▸ **YOUR INSTRUCTIONS**: Reproduce precisely the lines of the listing below, starting with the line that contains "Given: Open the chat mail icon" and stopping after the line that contains "You are a computer-use"; include nothing else.

══════

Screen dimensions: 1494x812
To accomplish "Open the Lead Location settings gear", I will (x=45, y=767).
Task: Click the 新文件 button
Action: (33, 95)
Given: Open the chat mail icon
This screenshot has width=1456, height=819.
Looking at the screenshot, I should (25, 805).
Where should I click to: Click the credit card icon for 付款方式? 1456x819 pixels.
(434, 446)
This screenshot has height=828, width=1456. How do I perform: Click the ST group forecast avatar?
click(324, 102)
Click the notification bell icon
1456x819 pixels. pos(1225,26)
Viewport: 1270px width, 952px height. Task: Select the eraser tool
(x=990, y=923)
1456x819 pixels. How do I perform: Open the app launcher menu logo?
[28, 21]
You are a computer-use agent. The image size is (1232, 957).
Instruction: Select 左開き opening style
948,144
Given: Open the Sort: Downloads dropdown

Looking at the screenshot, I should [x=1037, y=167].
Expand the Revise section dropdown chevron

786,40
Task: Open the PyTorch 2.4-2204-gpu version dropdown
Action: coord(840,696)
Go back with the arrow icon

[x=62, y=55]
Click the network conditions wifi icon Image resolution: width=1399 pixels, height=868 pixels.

══════

▸ **THE ANSWER**:
Given: Open the chat mail icon
This screenshot has width=1456, height=819.
Looking at the screenshot, I should (25, 805).
Where should I click to: Click the credit card icon for 付款方式? 1456x819 pixels.
(434, 446)
This screenshot has height=828, width=1456. How do I perform: Click the ST group forecast avatar?
click(324, 102)
Click the notification bell icon
1456x819 pixels. pos(1225,26)
Viewport: 1270px width, 952px height. Task: Select the eraser tool
(x=990, y=923)
1456x819 pixels. How do I perform: Open the app launcher menu logo?
[28, 21]
You are a computer-use agent. The image size is (1232, 957).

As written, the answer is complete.